Студенческая жизнь дорога, с тощим кошельком нечего, разумеется, и думать о том, чтобы встретить Рождество у семейного очага. И потому он сидит в сочельник один в своей каморке и ждет посылку с подарками из Наумбурга. А ее все не несут. Темнеет. Он зажигает лампу. Прислушивается к каждому шороху. Часы бьют семь. Пора ужинать. Почтальона все нет и нет. И Ницше не выдерживает.
Он бродит по пустынным улицам, заглядывает в освещенные окна, с грустью вспоминает мать и сестру, наконец, заходит к друзьям, в пивную франконцев. Те сидят под рождественской елкой, поют, болтают, потягивают пунш, обмениваются недорогими подарками... В одиннадцать Ницше снова дома. А посылки так и нет.
Она приходит на следующий день – адрес указан неправильно. Я ведь живу в доме номер 518 по Боннгассе. Тем не менее он ликует, благодарит письмом за всю эту прекрасную снедь и подставку для часов. И как впору ему пришлись черно-красно-золотые штиблеты, хотя поначалу при виде их он буквально оцепенел.
Прямолинейные патриотические призывы мало привлекали нас, космополитов, напишет Дойсен в своих воспоминаниях. И вечно приходится прогуливать лекции, поскольку бравые франконцы не могут не встречаться в гимнастических залах или пивных, чтобы не покромсать друг другу физиономии.

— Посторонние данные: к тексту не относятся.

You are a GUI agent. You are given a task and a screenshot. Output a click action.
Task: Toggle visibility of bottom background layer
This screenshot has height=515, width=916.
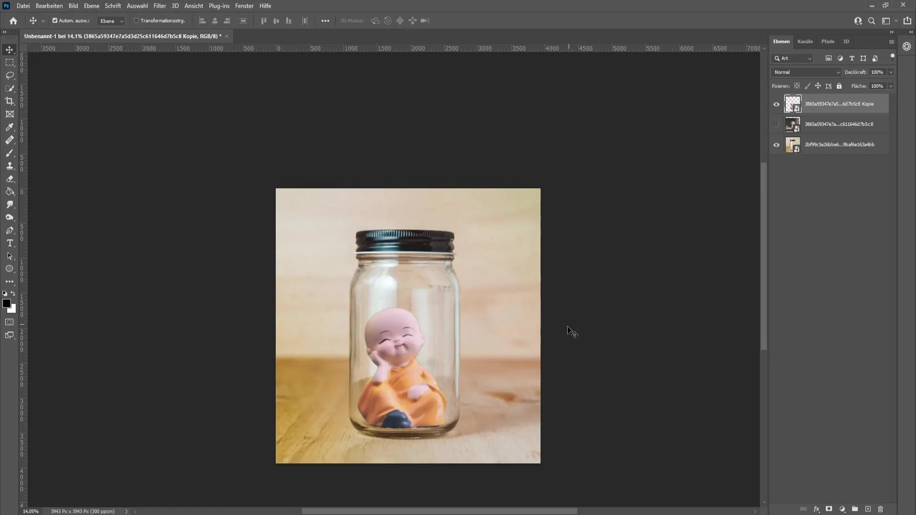[x=776, y=144]
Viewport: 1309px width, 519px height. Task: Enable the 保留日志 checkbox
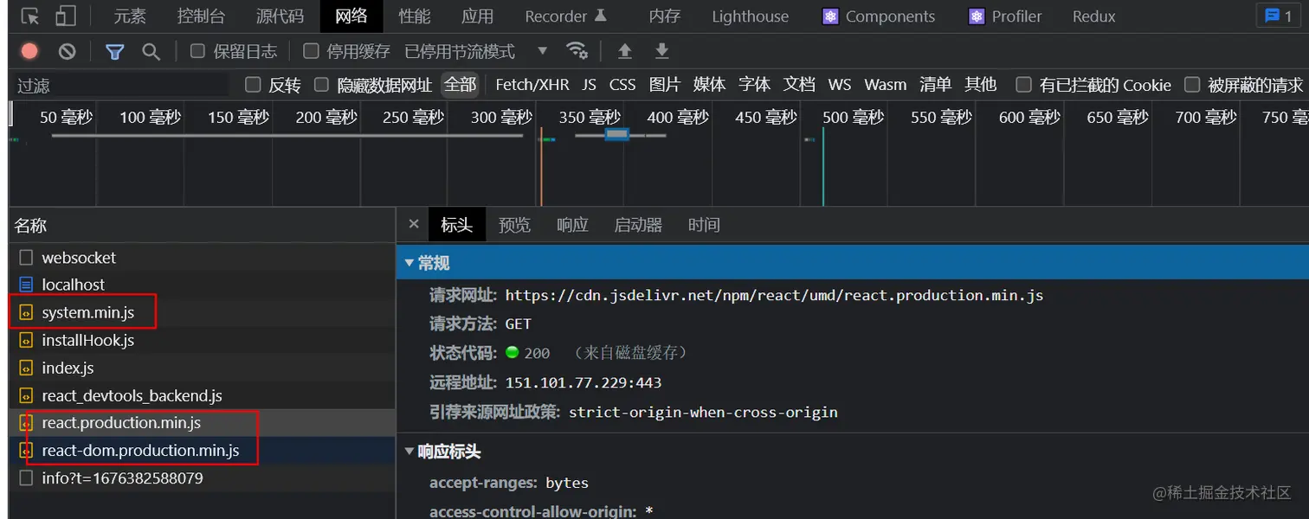(x=198, y=52)
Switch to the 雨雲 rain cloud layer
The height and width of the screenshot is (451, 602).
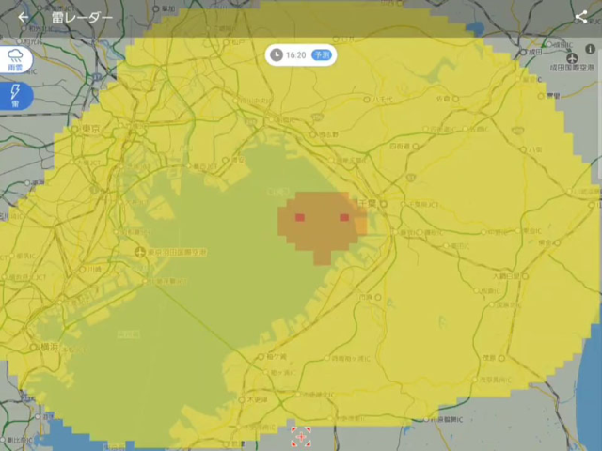pyautogui.click(x=16, y=60)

А вот Ницше смотрит на этот обычай снисходительнее, чем его благочестивый друг. Бывает на фехтовальной площадке довольно часто. И хотя франконцы не обязаны участвовать в дуэлях, он однажды все же вдруг ощущает потребность сразиться с каким-нибудь буршем.
Дойсен не на шутку встревожен, ведь у его друга сильная близорукость. И конечно, отправляется в один из этих залов вместе с ним. Оружие в позиции к бою, блеснули клинки с острыми концами... Не проходит и трех минут, как противнику удается сделать глубокий выпад и нанести Ницше рассекающую нос кварту.
Идет кровь. Рану перевязывают, Дойсен помогает другу забраться в коляску. Дома я уложил его в постель, усердно прикладывал холод, гостей не впускал, не давал спиртного, и через пару дней наш герой был снова здоров. Шрам остался. И нравился ему.
Нравятся и цвета корпорации – белый, красный, золотой. А то, что к числу франконцев принадлежат такие знаменитости, как писатель Шпильхаген и историк Трейчке, и вовсе замечательно. Важно все, что создает реноме.
Да, Ницше устремлен ввысь. Что говорит об этом греческий поэт Феогнид? Только у лучших научишься лучшему; общаясь с плохими, скоро утратишь даже тот разум, коим ты обладал.
Вопрос матери, не написать ли ей как-нибудь письмо его хозяевам, трогательно заботящимся о нем, приводит Ницше в ужас. Люди они почтенные, резко отвечает он матери, но из ремесленного сословия. Писать им, полагаю я, было бы, говоря откровенно, в высшей степени неуместно. Случись такое, я бы немедленно съехал с квартиры.
Ладно! Но занимается ли сынок хоть иногда науками? И что за вздор мелет он о прекрасном, остроумном профессоре Шпрингере, у которого слушает историю искусств? Он ведь должен изучать теологию! Мать испытывает легкий испуг. Смотри не влюбись по уши в твоего прекрасного профессора, предостерегает она. В Наумбурге и без того обеспокоены его намерением стать беллетристом. Такое позволить себе никак нельзя. Увы, Ницше уже давно стал беллетристом. По меньшей мере в письмах. И в записных книжках, которые заполняет несметным количеством эмоций. О новогодней ночи он пишет: В комнате тихо, в печке потрескивают угли, огонь в лампе я убавил.